> **Task details**
Transcribe exactly the lines that fall between the one holding "How to start (245, 1096)" and the one holding "Let’s trade (402, 1927)", inclusive, from the entries below.

── Data for this task ──

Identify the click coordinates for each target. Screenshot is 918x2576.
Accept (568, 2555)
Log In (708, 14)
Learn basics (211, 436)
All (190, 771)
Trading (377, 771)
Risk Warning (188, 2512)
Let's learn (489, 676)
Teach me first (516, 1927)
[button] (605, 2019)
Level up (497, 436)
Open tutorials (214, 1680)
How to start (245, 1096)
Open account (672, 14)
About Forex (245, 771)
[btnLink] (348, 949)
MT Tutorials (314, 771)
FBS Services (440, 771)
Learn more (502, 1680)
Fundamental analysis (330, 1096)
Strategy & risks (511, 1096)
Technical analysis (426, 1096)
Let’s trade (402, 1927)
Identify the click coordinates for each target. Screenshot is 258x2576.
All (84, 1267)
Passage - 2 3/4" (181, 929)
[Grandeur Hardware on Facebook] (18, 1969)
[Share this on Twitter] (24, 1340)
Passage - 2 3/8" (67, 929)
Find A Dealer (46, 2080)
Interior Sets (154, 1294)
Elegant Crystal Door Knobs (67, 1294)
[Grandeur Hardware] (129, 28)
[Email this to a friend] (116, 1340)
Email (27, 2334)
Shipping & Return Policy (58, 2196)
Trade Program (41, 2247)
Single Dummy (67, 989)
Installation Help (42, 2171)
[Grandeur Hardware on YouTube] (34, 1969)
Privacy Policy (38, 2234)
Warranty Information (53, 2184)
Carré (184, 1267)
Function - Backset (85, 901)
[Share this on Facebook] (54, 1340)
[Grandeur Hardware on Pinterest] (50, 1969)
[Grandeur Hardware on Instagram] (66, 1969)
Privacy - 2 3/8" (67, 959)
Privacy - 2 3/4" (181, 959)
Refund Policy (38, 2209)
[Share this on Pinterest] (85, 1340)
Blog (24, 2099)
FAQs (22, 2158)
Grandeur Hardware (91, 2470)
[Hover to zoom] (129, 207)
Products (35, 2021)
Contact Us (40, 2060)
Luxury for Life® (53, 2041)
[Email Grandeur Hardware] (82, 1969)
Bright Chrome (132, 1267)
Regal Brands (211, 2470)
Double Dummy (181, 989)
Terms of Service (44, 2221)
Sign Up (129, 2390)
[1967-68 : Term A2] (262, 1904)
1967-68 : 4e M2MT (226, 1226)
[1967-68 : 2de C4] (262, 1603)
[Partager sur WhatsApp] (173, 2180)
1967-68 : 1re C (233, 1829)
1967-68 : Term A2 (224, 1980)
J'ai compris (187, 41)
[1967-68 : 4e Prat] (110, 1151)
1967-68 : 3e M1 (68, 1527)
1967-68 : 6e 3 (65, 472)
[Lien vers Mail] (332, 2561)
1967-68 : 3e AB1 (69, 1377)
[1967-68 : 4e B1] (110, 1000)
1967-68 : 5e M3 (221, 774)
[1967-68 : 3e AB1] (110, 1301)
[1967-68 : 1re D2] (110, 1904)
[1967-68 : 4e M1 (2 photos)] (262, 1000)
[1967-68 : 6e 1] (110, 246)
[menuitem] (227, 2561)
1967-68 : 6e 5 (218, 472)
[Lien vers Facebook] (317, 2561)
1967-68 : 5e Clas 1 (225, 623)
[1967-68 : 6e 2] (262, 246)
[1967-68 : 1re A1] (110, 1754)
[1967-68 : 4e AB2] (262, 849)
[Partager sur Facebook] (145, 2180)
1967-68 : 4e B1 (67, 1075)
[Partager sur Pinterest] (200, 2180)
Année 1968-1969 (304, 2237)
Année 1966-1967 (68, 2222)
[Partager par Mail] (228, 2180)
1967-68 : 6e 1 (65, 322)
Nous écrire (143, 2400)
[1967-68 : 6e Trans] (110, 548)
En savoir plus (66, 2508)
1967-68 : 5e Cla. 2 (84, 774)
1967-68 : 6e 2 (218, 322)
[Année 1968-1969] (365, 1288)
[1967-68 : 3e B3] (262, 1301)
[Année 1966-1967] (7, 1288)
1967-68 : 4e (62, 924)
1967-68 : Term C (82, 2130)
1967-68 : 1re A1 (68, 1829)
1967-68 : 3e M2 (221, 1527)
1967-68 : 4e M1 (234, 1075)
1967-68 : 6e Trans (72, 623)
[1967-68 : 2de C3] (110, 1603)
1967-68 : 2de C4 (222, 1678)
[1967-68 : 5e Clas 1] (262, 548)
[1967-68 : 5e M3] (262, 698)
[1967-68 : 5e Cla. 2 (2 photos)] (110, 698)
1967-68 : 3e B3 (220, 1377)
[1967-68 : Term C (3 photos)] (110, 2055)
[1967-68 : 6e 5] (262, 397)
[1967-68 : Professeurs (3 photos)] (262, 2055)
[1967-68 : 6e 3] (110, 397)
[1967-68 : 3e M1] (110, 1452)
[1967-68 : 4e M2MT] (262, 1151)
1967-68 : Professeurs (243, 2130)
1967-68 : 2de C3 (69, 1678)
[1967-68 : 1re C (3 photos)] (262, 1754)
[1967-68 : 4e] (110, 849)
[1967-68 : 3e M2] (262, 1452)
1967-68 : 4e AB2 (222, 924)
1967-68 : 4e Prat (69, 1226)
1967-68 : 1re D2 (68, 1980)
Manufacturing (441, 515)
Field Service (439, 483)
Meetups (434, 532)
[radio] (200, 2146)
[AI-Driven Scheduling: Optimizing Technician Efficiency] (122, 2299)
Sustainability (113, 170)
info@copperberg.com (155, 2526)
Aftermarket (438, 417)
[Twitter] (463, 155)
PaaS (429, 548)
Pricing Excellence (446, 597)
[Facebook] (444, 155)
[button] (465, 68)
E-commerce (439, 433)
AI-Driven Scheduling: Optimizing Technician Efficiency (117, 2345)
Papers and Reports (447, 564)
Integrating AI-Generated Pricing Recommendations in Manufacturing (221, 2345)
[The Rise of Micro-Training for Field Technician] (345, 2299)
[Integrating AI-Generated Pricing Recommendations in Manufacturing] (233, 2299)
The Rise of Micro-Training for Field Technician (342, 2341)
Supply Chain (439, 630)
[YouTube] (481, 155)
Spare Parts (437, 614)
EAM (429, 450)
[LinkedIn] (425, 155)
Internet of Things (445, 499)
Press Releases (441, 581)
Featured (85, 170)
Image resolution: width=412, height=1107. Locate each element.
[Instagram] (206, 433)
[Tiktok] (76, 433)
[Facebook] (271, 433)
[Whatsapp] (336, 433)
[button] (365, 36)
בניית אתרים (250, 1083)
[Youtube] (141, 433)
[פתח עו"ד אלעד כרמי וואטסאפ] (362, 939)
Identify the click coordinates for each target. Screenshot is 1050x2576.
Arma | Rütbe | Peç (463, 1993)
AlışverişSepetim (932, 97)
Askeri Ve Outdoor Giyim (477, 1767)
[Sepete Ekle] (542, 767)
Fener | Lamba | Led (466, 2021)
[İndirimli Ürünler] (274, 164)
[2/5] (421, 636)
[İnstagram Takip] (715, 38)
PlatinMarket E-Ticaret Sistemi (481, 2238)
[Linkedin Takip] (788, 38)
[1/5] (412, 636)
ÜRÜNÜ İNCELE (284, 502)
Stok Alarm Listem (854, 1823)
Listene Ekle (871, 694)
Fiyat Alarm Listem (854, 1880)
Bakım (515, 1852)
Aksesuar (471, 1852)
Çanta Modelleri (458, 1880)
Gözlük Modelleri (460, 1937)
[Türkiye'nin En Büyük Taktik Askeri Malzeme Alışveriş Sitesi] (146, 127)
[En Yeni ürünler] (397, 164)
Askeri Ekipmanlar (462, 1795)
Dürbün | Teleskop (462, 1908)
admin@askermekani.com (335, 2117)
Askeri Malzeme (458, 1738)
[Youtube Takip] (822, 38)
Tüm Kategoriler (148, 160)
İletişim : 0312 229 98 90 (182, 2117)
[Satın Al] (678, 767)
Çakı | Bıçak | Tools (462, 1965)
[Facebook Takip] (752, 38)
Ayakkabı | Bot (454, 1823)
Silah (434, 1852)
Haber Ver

───

> **Your solution**
How to start (245, 1096)
Open account (672, 14)
About Forex (245, 771)
[btnLink] (348, 949)
MT Tutorials (314, 771)
FBS Services (440, 771)
Learn more (502, 1680)
Fundamental analysis (330, 1096)
Strategy & risks (511, 1096)
Technical analysis (426, 1096)
Let’s trade (402, 1927)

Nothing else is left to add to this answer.